Excerpted data →
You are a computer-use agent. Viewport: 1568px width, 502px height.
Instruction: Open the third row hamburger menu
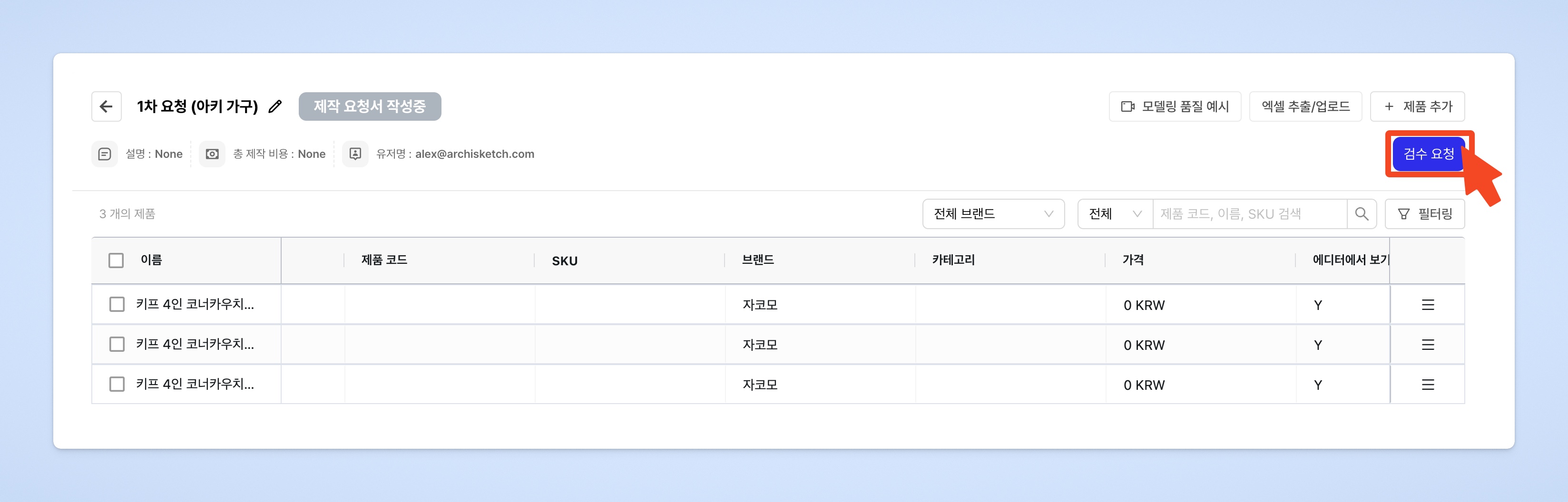[1427, 385]
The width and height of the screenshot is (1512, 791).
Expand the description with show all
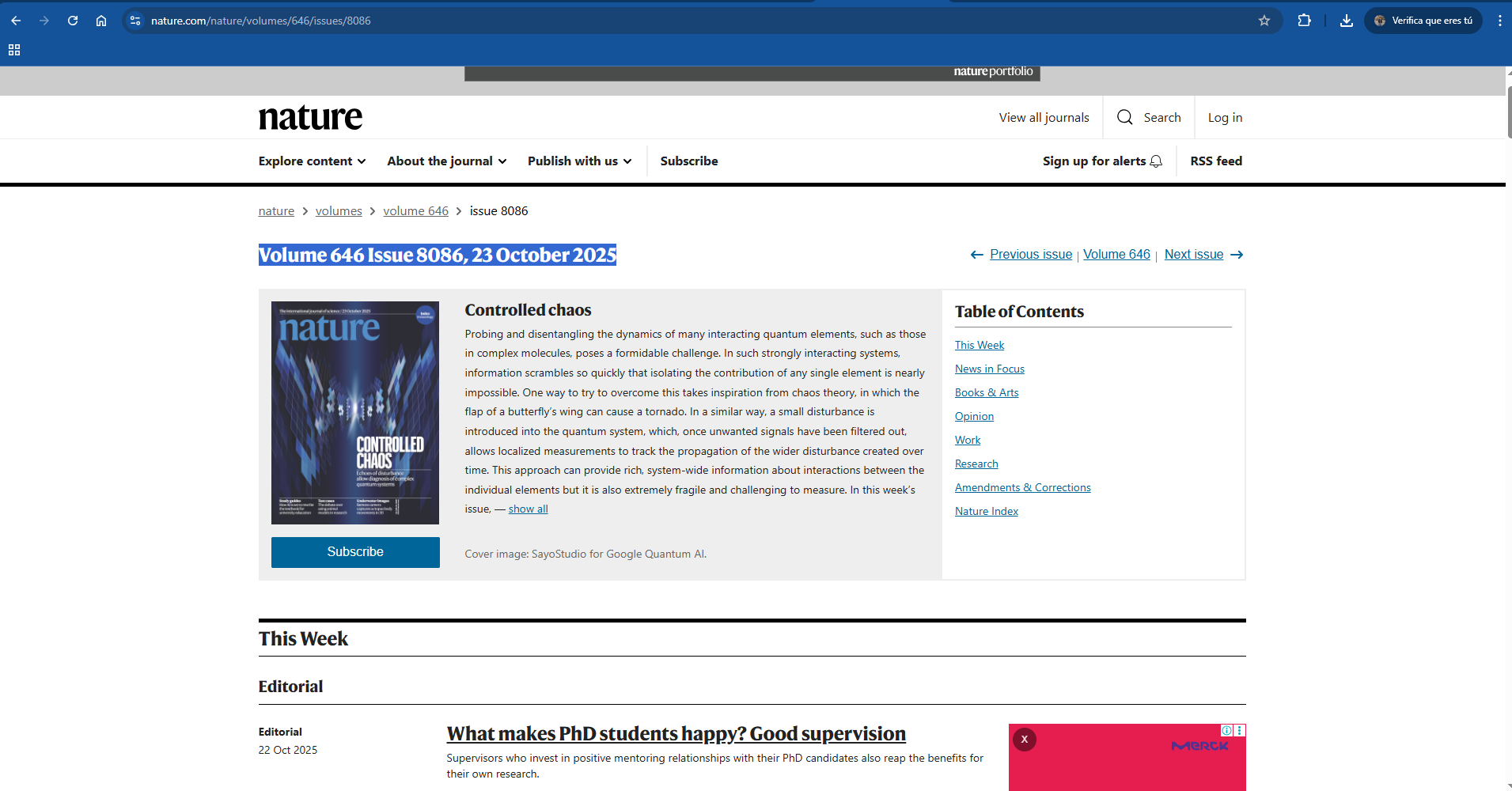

What you need to do →
Repeat all of the material above exactly, leaving out pictures.

Expected answer →
You are a computer-use agent. Viewport: 1568px width, 502px height.
Instruction: Open the third row hamburger menu
[1427, 385]
The width and height of the screenshot is (1512, 791).
Expand the description with show all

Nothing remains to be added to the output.